Administrators can configure Google Drive as a subscription delivery destination in Workstation, with control over destination folders, recipient routing, and output format including Google Sheets, Excel, CSV, and HTML. Business users can subscribe to any dashboard or report from Library and have it delivered automatically to their personal Google Drive as a Google Sheets file on whatever schedule they choose. Delivery runs within existing Strategy access controls, without creating a parallel data path outside the platform.
That removes a manual export step and keeps trusted analytics inside the workflow for teams already working in Google Workspace.
June 2026 makes the semantic layer more operational: models that reflect real business cycles, cloud spend that is visible at the model level, and trusted context delivered to AI agents, financial reporting, Google Workspace, and browser-based workflows.
Learn more about these June updates on our What's New page and product documentation.
Frequently Asked Questions
What is included in the Strategy Software June 2026 release?
Strategy Software's June 2026 release focuses on smarter cost control, more flexible Mosaic modeling, and governed AI access. Highlights include Sentinel Cost Intelligence, flexible joins across Mosaic Models and Mosaic Schema, reusable agent prompts and instructions, Model Context Protocol support for Multi-Table Data Import and Intelligent Cubes, custom calendars, granular AI auto modeling controls, custom USL column naming, Financial Row Sets for Modern Grid, Google Drive subscription delivery, Workstation Web, Command Manager to Python migration, Personal Views in Library, and enterprise-grade tenant isolation.
How does Sentinel Cost Intelligence work with Snowflake and Databricks?
Sentinel Cost Intelligence connects to billing data sources in Workstation and applies query tagging so data platform spend can be attributed back to governed analytics assets. Starting with Snowflake and Databricks, Sentinel refreshes cost insights daily and highlights top cost drivers in a dedicated Cost Intelligence view. It also surfaces AI-powered recommendations, such as unloading inactive datasets, adjusting refresh cadences, or switching between live and in-memory modes when usage patterns justify it. Administrators can use these recommendations to prioritize optimization actions without exporting data to a separate cost management tool.
How do reusable prompts and instructions improve Strategy Agents?
Strategy Agents now make it easier to reuse setup work across agents. Creators can import and export column descriptions and custom instructions, then use a prompt library to add up to 25 reusable prompts for common business questions. This helps teams build agents faster, standardize behavior across business domains, and give business users one-click access to recurring analytical questions. For more complex questions, agents can try multiple reasoning paths before responding, improving consistency and reliability.
What does Model Context Protocol support for MTDI and Intelligent Cubes enable?

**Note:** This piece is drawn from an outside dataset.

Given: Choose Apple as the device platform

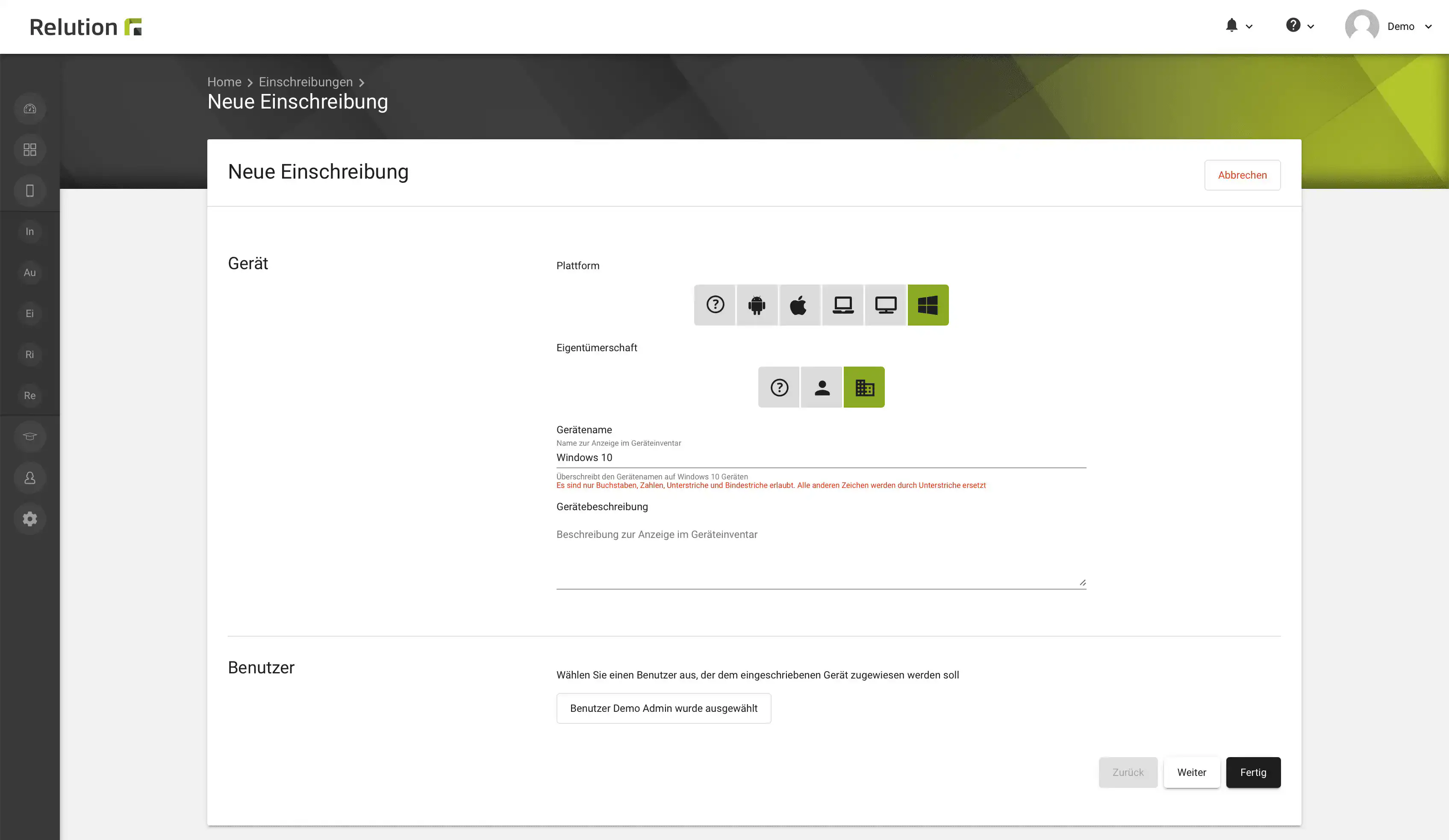Looking at the screenshot, I should click(x=799, y=305).
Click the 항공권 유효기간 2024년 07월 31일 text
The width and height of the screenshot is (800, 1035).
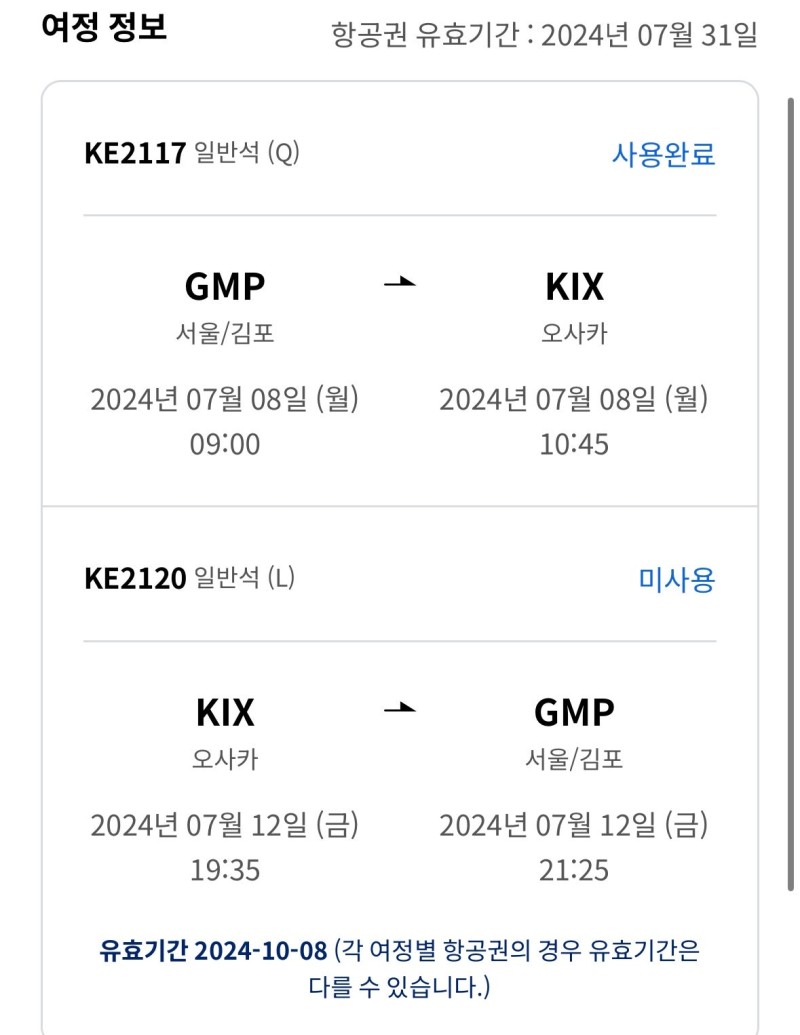[x=544, y=34]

Model Context Protocol, or MCP, support for Multi-Table Data Import, or MTDI, and Intelligent Cubes lets MCP-compatible AI applications discover available projects and cubes, retrieve semantic descriptions, and run semantic queries against in-memory and live analytical data through the Mosaic endpoint. The same security policies and audit controls that govern human analytics users apply to AI agents. This helps teams extend AI workflows into operational analytics using governed data assets they already own, without exposing raw schemas or rebuilding the semantic layer for each new AI tool.

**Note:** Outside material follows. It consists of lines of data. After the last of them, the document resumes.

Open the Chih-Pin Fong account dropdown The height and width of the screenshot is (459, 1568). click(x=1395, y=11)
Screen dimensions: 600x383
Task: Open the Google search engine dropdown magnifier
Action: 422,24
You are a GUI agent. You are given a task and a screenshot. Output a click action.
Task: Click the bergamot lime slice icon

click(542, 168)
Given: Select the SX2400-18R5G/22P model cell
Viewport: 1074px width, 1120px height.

How does custom calendar support in Mosaic models work?
Custom calendar support lets architects upload a CSV that defines the dates, weeks, months, quarters, and years that match the organization's actual business calendar. Mosaic validates the structure, checks that periods are consecutive, and creates familiar time attributes with ISO-style display formats. This helps organizations model fiscal calendars, retail 4-4-5 calendars, academic calendars, and other non-standard calendar structures directly in Mosaic. Reports and dashboards built on those models reflect the calendar the business actually uses, reducing manual date logic and calendar workarounds.
What does flexible join control change for Mosaic modeling?

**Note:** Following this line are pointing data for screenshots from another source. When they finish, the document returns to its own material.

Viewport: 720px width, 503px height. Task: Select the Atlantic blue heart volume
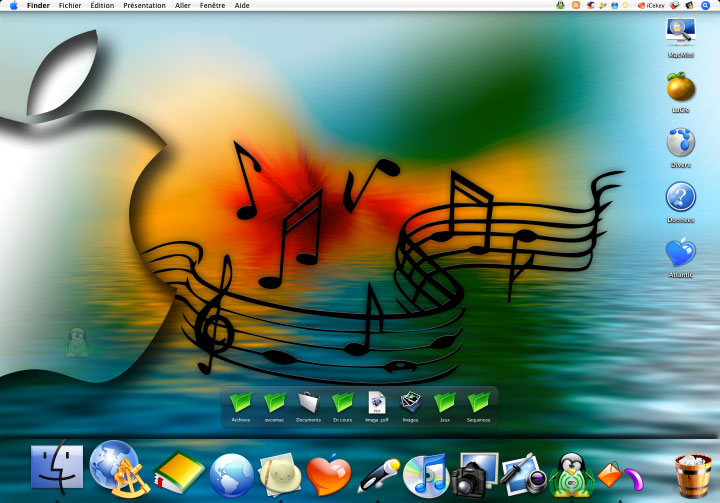coord(681,258)
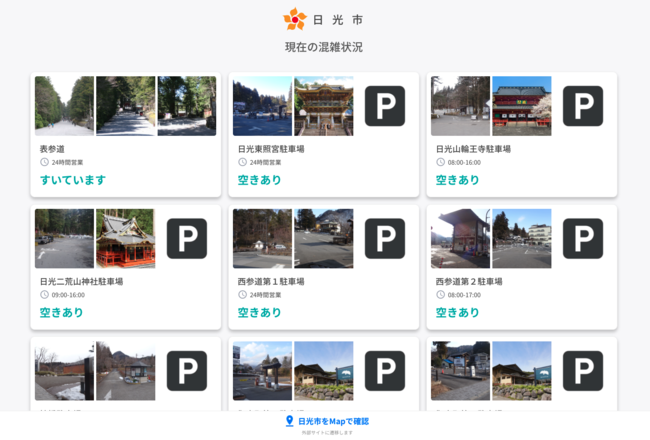The height and width of the screenshot is (440, 650).
Task: Open the 日光市をMapで確認 link
Action: click(333, 421)
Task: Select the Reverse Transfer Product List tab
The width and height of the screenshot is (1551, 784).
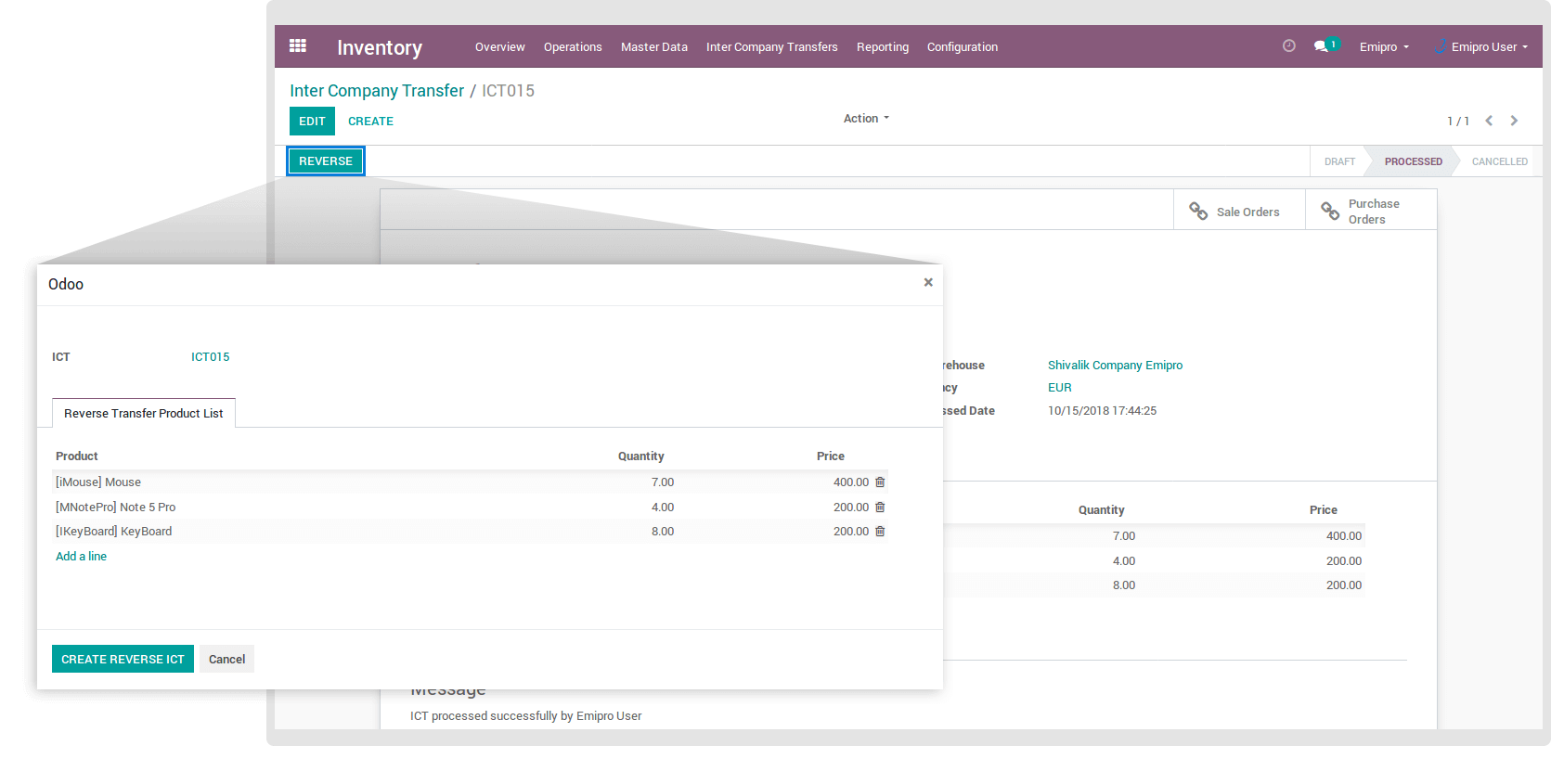Action: 144,414
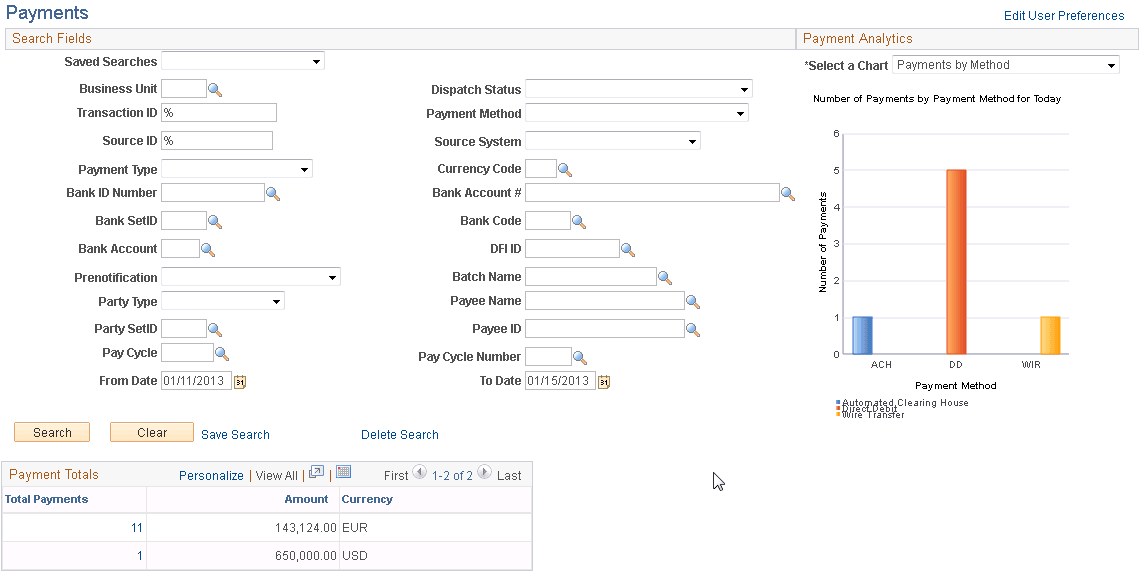Open the Bank Account # lookup prompt
Image resolution: width=1142 pixels, height=579 pixels.
click(x=789, y=192)
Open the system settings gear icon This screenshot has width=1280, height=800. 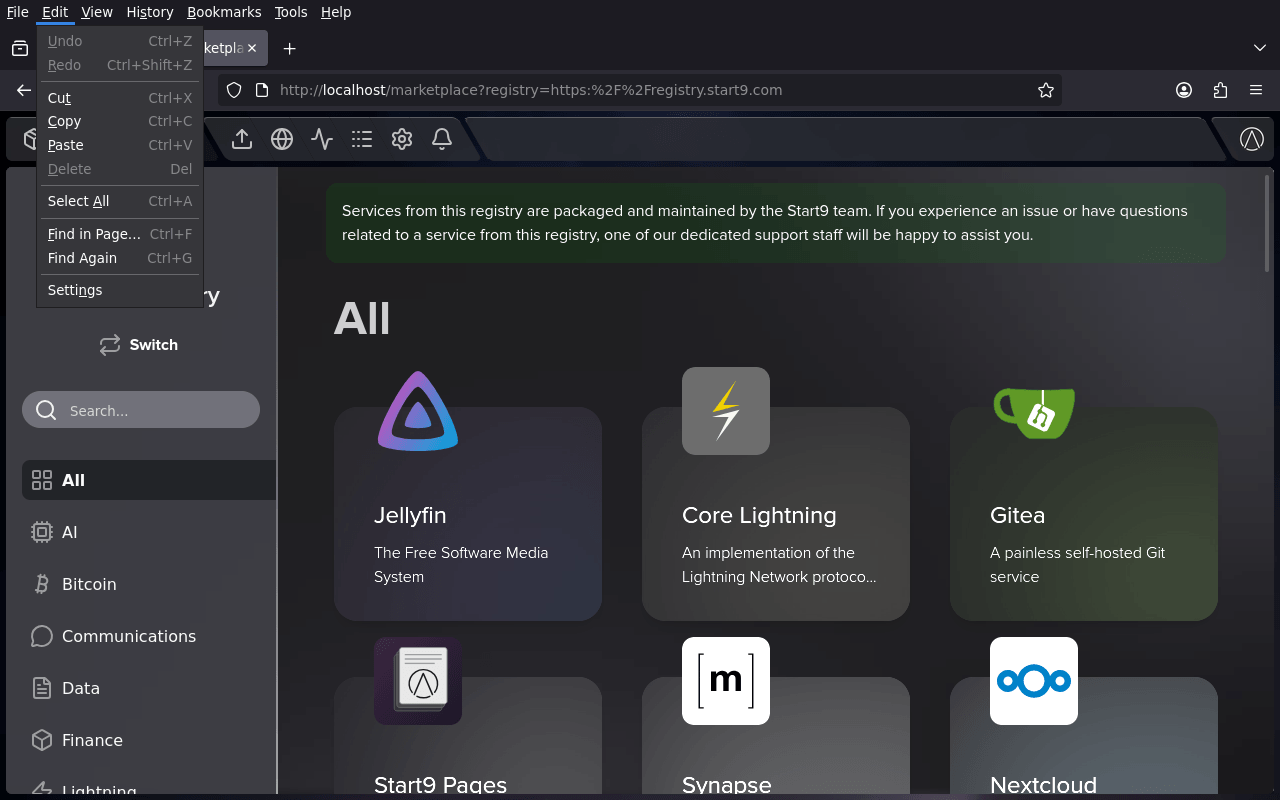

Flexible join control lets modelers define attribute-level join behavior in Mosaic Models and Mosaic Schema, formerly Project Schema. Modelers can choose from four options: matched records only, all lookup values, all fact or relationship records, or all records regardless of match. This makes it easier to show customers with no orders, stores with no transactions, borrowers with no current activity, or other business entities where related activity is missing. The result is more complete analysis that reflects the full business population, not just the records with matching fact data.
What are granular controls for Mosaic AI Auto Modeling?
Granular controls for Mosaic AI Auto Modeling let data teams decide which AI-assisted modeling behaviors are applied automatically and which remain suggestions for review. Teams can control AI naming, automatic attribute linking, automatic column merging, and multi-form attribute creation at the model level. This gives teams the speed of AI-assisted modeling while preserving the governance predictability required in production environments. Original column names can be preserved, and AI-generated suggestions can be reviewed before being applied.
What does custom column naming for Mosaic Models enable?
Custom column naming lets modelers define clearer column names for Mosaic Models exposed through the Universal Semantic Layer. Attribute forms and metrics can use aliases from the underlying data source as their USL column names, with fallbacks when aliases are blank or unsuitable. This matters as MCP clients, Power BI, SQL tools, and AI applications connect to Mosaic. Cleaner, business-friendly column names reduce confusion for analysts and give AI tools more useful context than raw source-system names.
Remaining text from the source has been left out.